# Snegurochka Overture in F major - Adagio e dolce



## MatthewSchwartz (Jun 9, 2008)

Essentially this is a short and simple tone poem reflective of the emotional warmth of the winter season. Winter is by far my favorite season, and the sugary-sweet melodies and harmonies of this piece reflect that affection.

This is the final version of a long line of renditions that spans almost my entire orchestral compositional history:

- The main "A" section started out as an unfinished and much simplified solo piano piece, and the minor-key "B" section started out as a short étude for solo classical guitar. [late 2006]

- For my end-of-the-year project in my twelfth-grade AP Music Theory class, I arranged and further developed the two sections into a single movement for string quartet. Unfortunately, the "class premiere" went awfully, because they didn't rehearse it enough (only once or twice!), and I was so embarrassed that I never want to see the teacher again. >_< [early-to-mid June 2007]

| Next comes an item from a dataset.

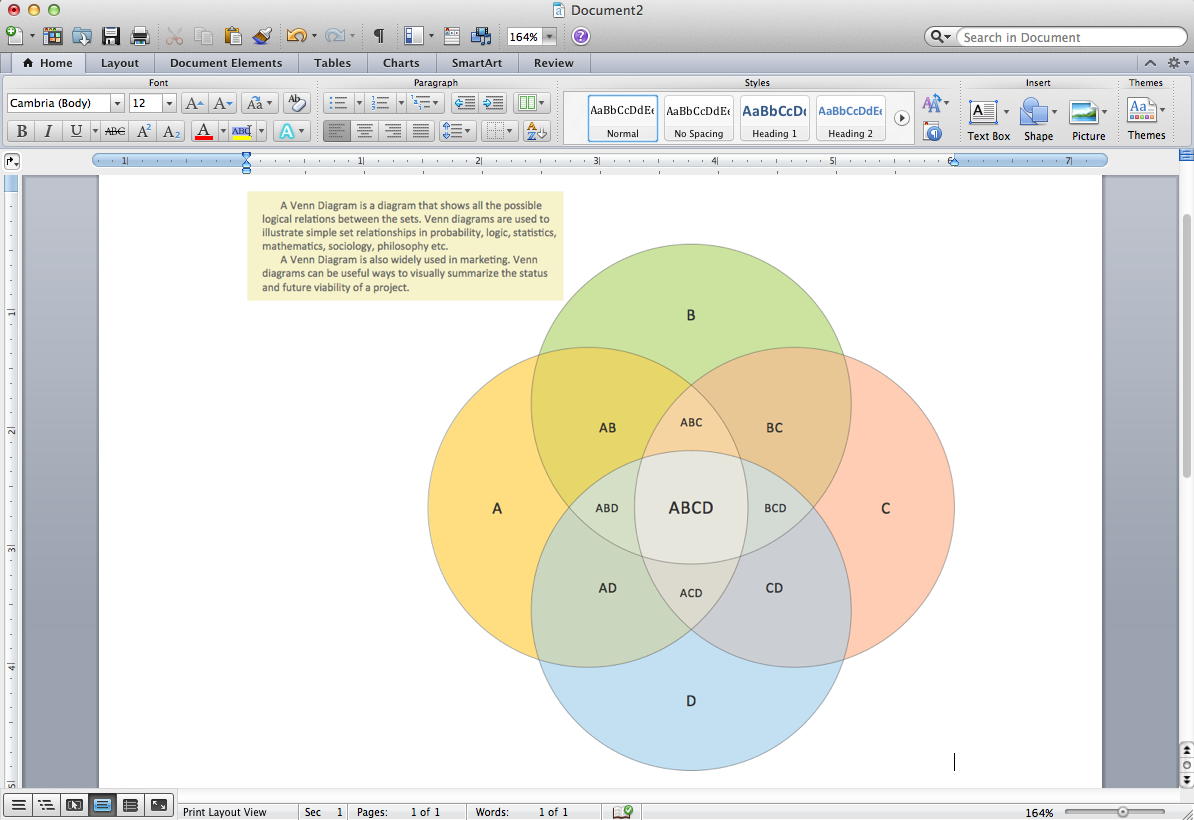The image size is (1194, 820).
Task: Open the SmartArt ribbon tab
Action: point(476,62)
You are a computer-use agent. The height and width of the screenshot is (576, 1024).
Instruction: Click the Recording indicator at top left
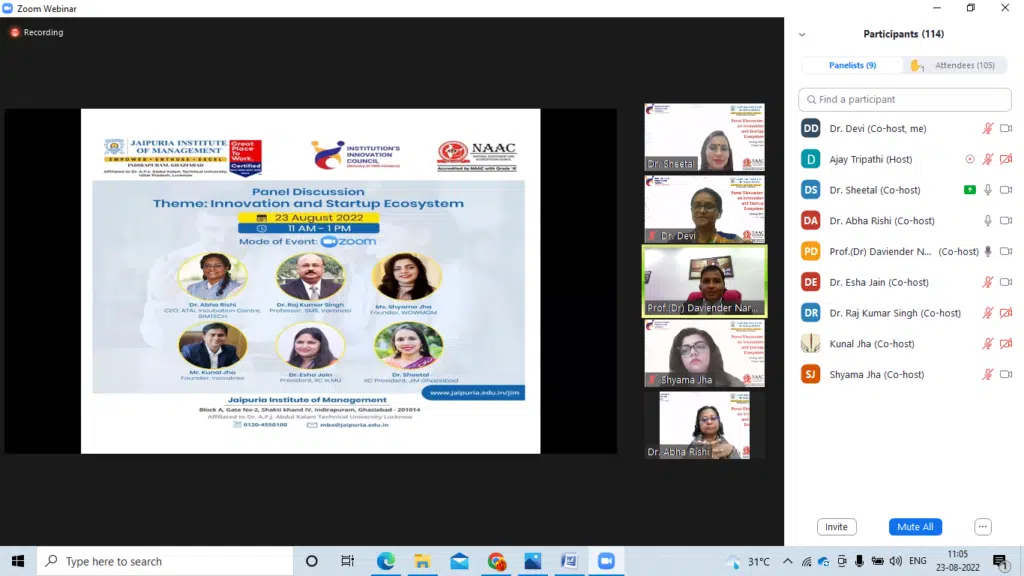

- After the class ended, I orchestrated it more interestingly, and this is the version you'll hear now. [late June 2007]

Scored for:
- Celesta
- Violin 1 section
- Violin 2 section
- Viola section
- Cello section
- Soprano section
- Alto section
- Tenor section
- Bass section
- Harp
- Harpsichord
- Contrabassoon

Snegurochka Overture in F major - Adagio e dolce

Thanks for checking this out. I look forward to receiving your feedback/comments/criticism.


----------



## Celloman (Sep 30, 2006)

You have nice, solid chord progressions, which I like. Your melodies are very nice, simple but pleasing to the ear. Now, you might want to add some complexity, eg., countermelody, rhythmic accompaniment, moving tones, etc. Overall, though, I think you have some excellent creativity coming to you. Keep up the good work!


----------